Photos by Save America's Forests photographer Katyana Conley

Save America's Forests Takes a Fall Trip

to Massachusetts' Forests

At the Second Annual Forest Summit at Holyoke Community College
and exploration of Mohawk Trail State Forest

October 21-23, 2004

White pine; Some of the tallest and oldest trees in Massachusetts lie within the boundaries of the Mohawk Trail State Forest. Full of trees of unique sizes and ages, this forest serves as a core area of plant diversity and animal habitat in the region.

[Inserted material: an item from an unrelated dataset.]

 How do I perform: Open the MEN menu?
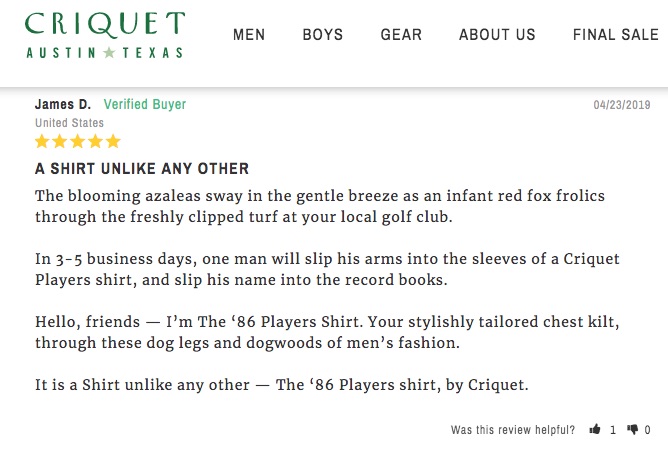click(249, 34)
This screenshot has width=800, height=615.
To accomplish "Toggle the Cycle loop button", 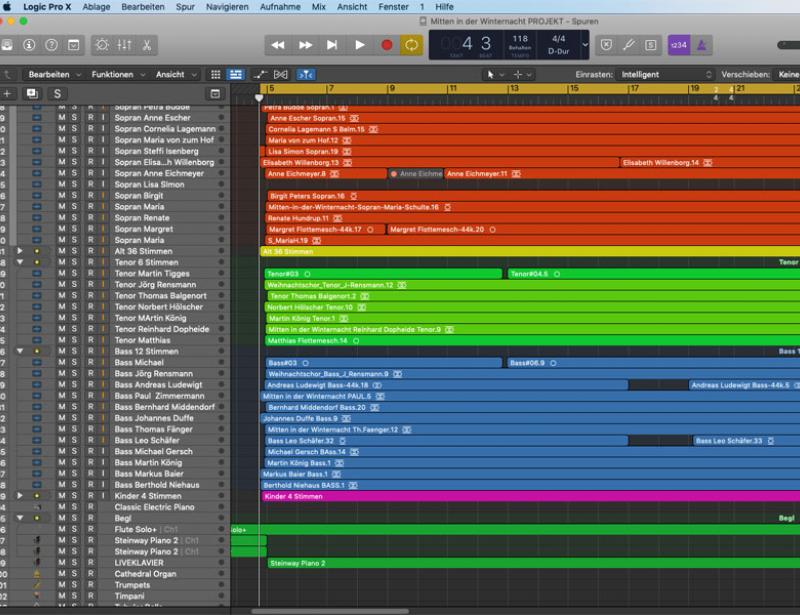I will click(411, 45).
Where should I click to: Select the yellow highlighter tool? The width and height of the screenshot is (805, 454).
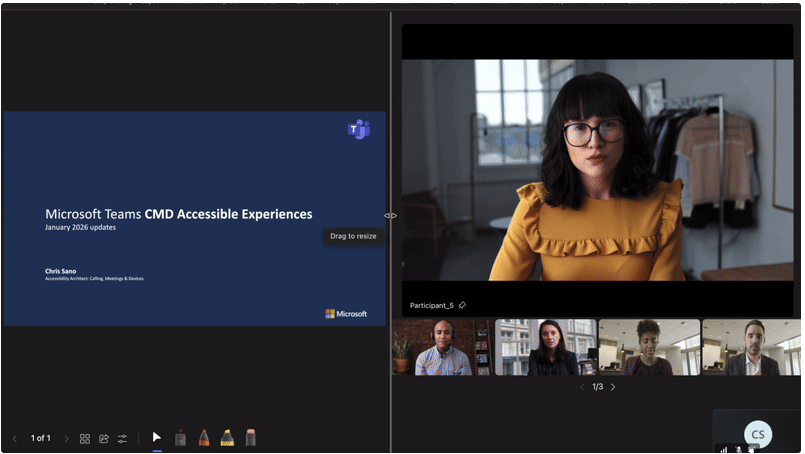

Save America's Forests staff members Katyana Conley and Michael Yadrick took part in the 2nd Annual Forest Summit at Holyoke Community College and were treated to the spectacular fall foliage at the height of the season. The event was hosted by Gary Beluzo, Professor of Environmental Science at Holyoke Community College, and Bob Leverett, Executive Director of the Eastern Native Tree Society. Lectures and activities took place in and around Holyoke, MA and at Mohawk Trail State Forest near Charlemont. Several speakers presented their work and research over two nights, including:

•  Keynote Speaker - Dr. Bob Van Pelt, Affiliate Professor at the University of Washington;

•  Dr. Tom Diggins and Will Blozan, Co-founders of the Eastern Native Tree Society;

•  Dale Luthriger, Naturalist of Cook State Forest in Pennsylvania;

•  Ishgooda, native activist who runs the Native News Service.

The multimedia presentations focused on the history, current status, and future of the forests in the United States and the world. Lecturers shared photos and videos of their studies and exploits working with the big trees and magnificent forests of the Pacific Northwest, Eastern United States and the Southern Hemisphere.

On this weekend, the fall foliage was near its peak, radiant with hues of red and yellow. Bob Leverett guided all the participants on a hike through the exceptional New England forests of Mohawk Trail State Forest . The group of ecologists demonstrated tree measuring techniques and the group discussed the natural and human historical significance of the area. Additionally, Bob talked about the preservation of old growth stands and the collaborative research taking place between the Friends group and the State Parks Department.

Save America's Forests spoke to all the participating groups about the Act to Save America's Forests, and its continuing efforts to mutually support regional grassroots efforts towards forest protection.